Machine learning is not just glorified statistics - xTWOz
https://towardsdatascience.com/no-machine-learning-is-not-just-glorified-statistics-26d3952234e3
======
wodenokoto
I've been meaning to ask if "townrdsdatascience" is a serious website, but I
guess this answers it.

It seems in order for the argument here to make sense, you have to say that
predictive modelling is outside the field of statistics, and that "a class of
computational algorithms" (presumably including classic ML algorithms such as
decision trees, random forest and support vector machines) are also not
statistical algorithms.

The author gets close to having a point when saying that in reinforcement
learning you may not even have a dataset, so what is there to make statistics
on? Well, you make statistics on the generated data.

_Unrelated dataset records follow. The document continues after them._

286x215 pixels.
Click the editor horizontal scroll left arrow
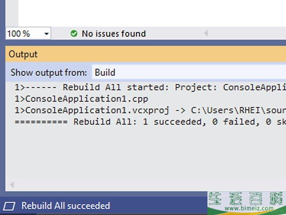[x=206, y=33]
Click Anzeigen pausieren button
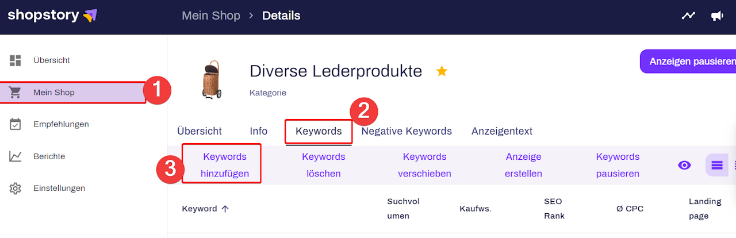The width and height of the screenshot is (736, 238). [x=691, y=61]
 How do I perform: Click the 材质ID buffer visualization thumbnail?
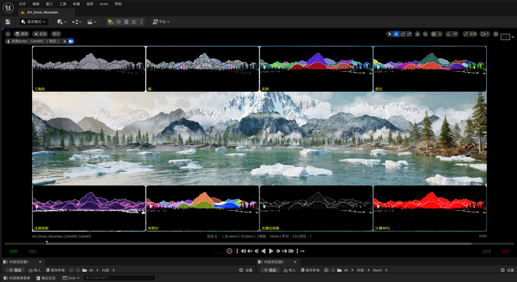[x=203, y=208]

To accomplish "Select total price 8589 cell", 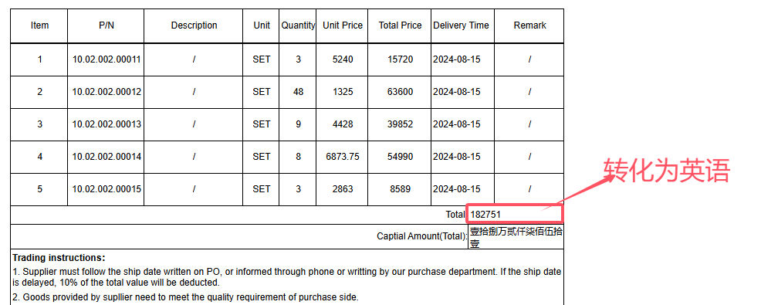I will [x=400, y=189].
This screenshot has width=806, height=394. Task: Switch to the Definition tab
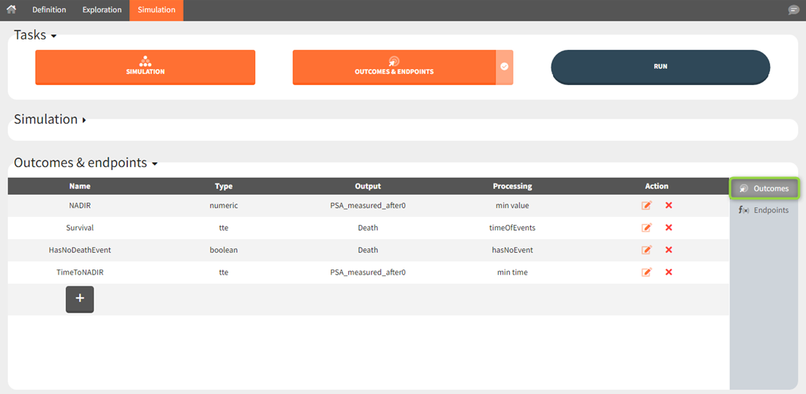(x=49, y=10)
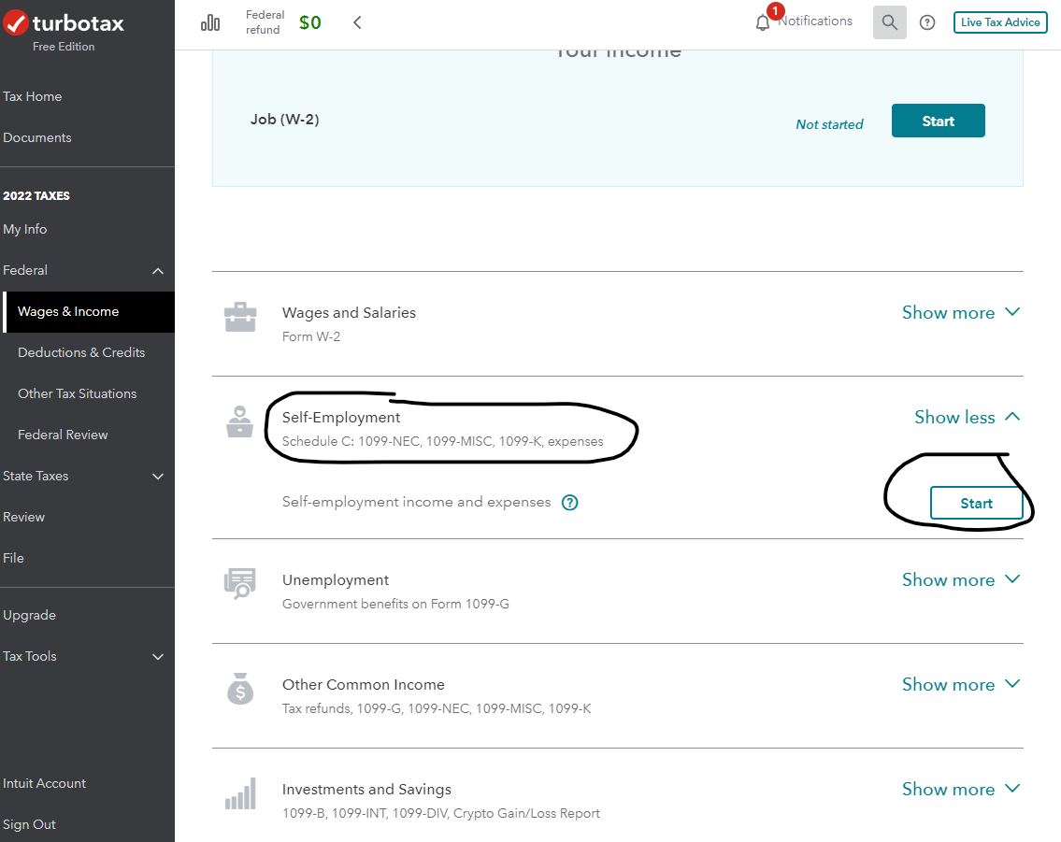Viewport: 1061px width, 842px height.
Task: Click the Live Tax Advice button
Action: 999,22
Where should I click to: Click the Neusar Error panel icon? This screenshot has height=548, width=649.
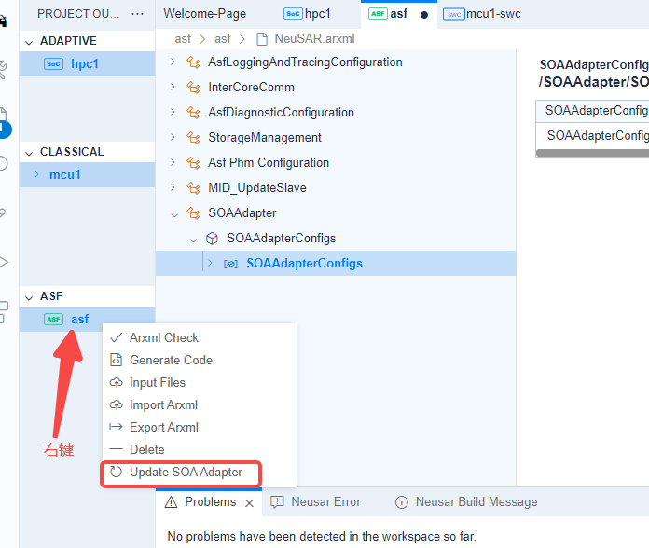click(x=277, y=502)

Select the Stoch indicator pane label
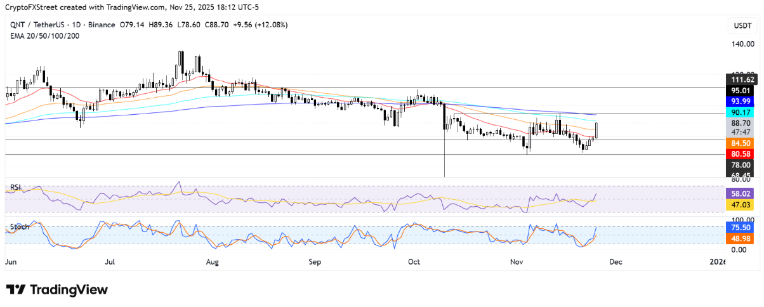18,225

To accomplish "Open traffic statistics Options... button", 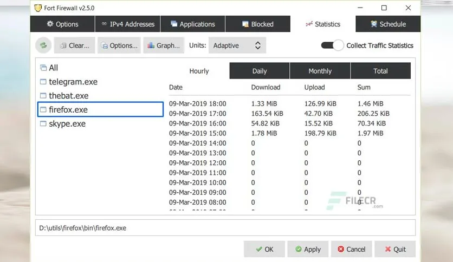I will [119, 45].
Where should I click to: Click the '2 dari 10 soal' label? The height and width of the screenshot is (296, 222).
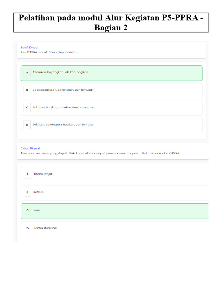30,149
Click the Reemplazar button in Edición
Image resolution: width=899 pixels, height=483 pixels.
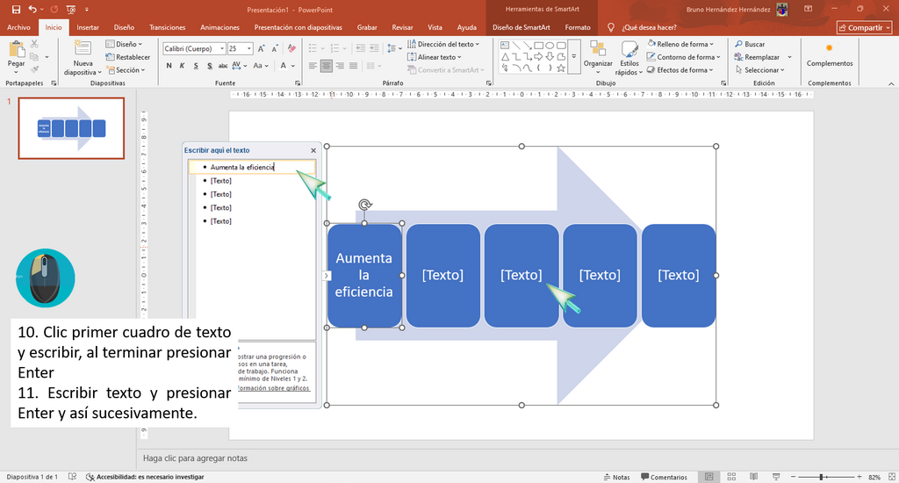click(x=762, y=57)

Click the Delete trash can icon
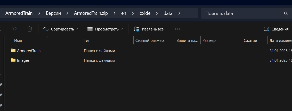coord(30,29)
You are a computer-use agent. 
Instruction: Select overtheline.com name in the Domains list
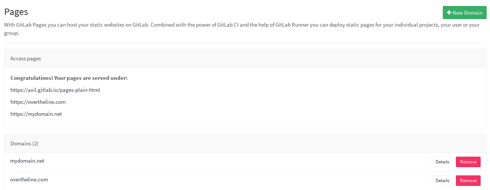pyautogui.click(x=29, y=180)
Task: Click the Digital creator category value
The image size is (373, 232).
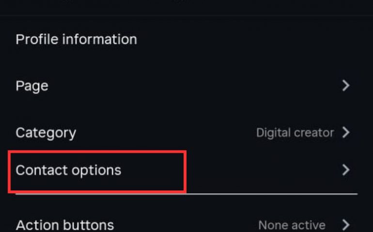Action: [x=295, y=132]
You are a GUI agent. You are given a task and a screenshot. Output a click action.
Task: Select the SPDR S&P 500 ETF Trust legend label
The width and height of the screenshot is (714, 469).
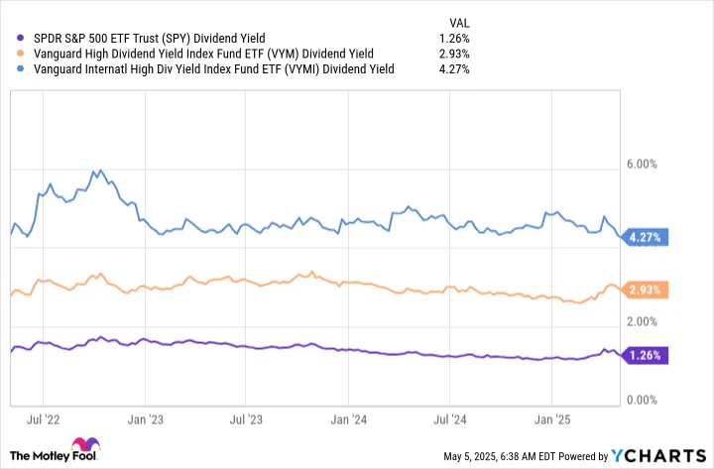(x=150, y=39)
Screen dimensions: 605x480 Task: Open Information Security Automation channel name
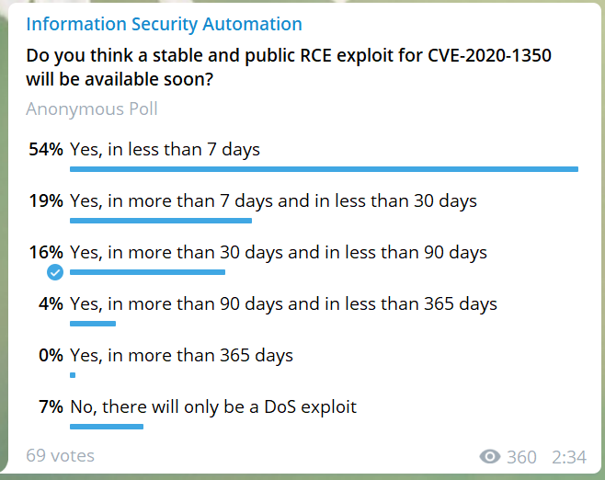(x=164, y=24)
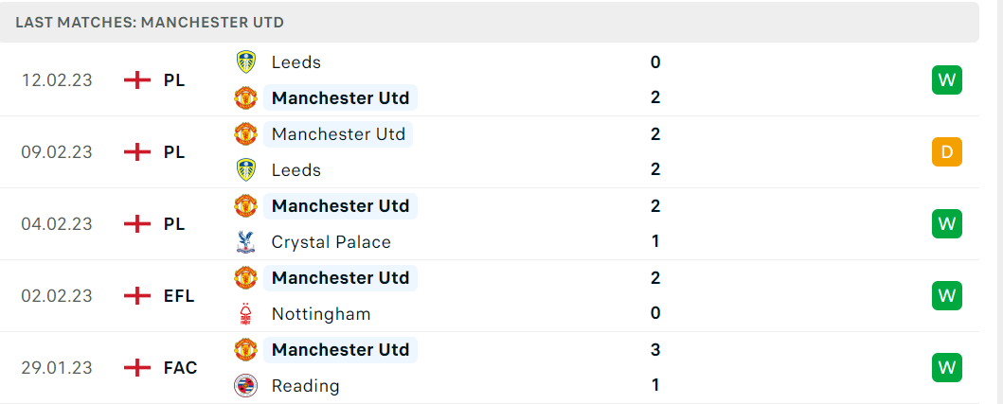Click the Nottingham Forest club crest
Image resolution: width=1003 pixels, height=404 pixels.
pyautogui.click(x=246, y=314)
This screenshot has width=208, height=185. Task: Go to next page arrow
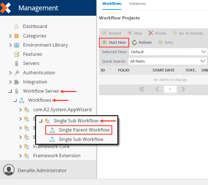(183, 89)
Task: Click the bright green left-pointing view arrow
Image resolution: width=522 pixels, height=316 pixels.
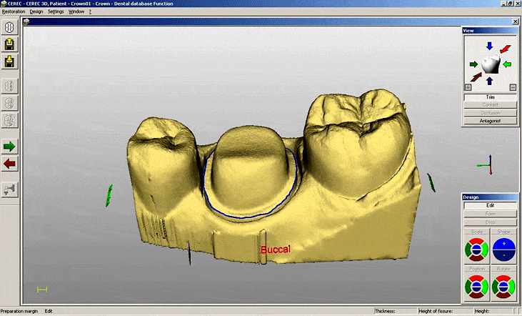Action: [x=507, y=64]
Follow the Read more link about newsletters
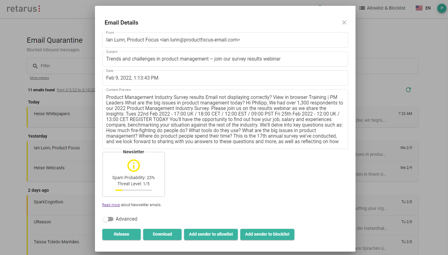The width and height of the screenshot is (448, 255). tap(111, 205)
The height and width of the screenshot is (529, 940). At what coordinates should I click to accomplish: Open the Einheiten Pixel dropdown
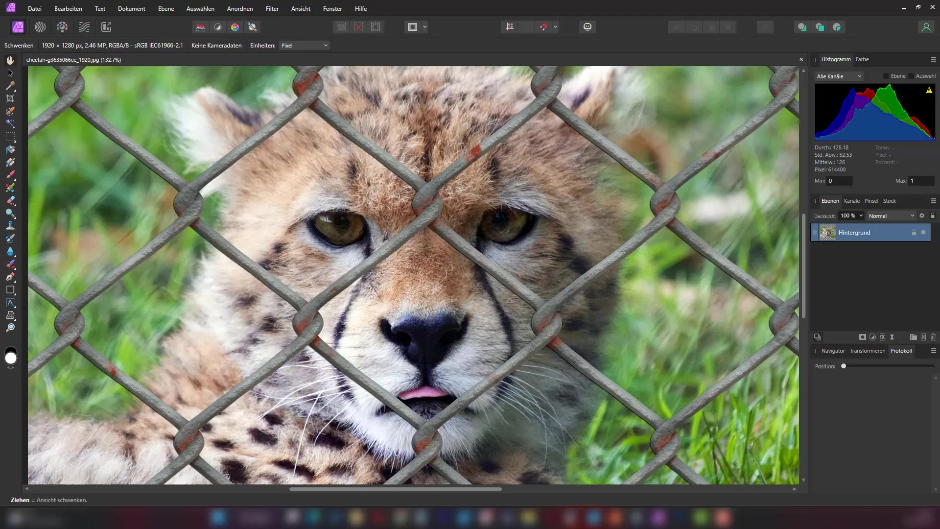click(304, 45)
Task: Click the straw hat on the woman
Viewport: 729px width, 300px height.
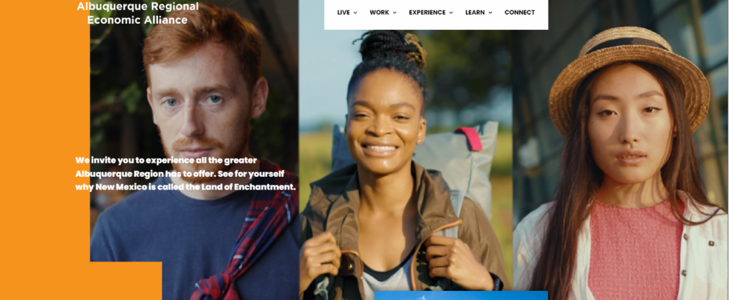Action: [629, 76]
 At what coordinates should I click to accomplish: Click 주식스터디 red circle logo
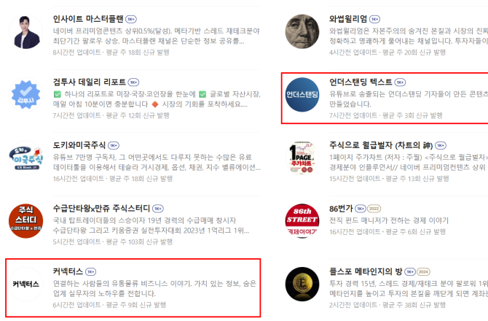25,221
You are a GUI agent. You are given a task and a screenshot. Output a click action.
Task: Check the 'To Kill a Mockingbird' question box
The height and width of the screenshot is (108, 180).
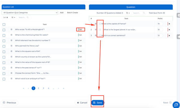tap(4, 30)
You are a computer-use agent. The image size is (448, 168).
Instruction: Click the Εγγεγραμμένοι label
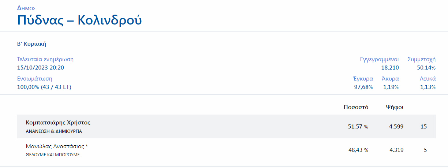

I think he is right once he starts talking about approach and not knowing
"variance of a population, or to define marginal probability" is not necessary
to perform ML. I mean, you can perform ML without knowing what variance is,
just as well as you can perform psychology experiments without knowing the
variance, but I get his point:

Classical statistics is very much focused on explaining a dataset, whereas ML
is very much focused on making future predictions. And you can combine and
build a lot of predictive models, without the knowledge of the other half of
statistics, and vice versa. But this argument is like saying topology isn't
math because it is about shapes and not numbers. Or that NLP is not neither
machine learning or statistics, because it is about language.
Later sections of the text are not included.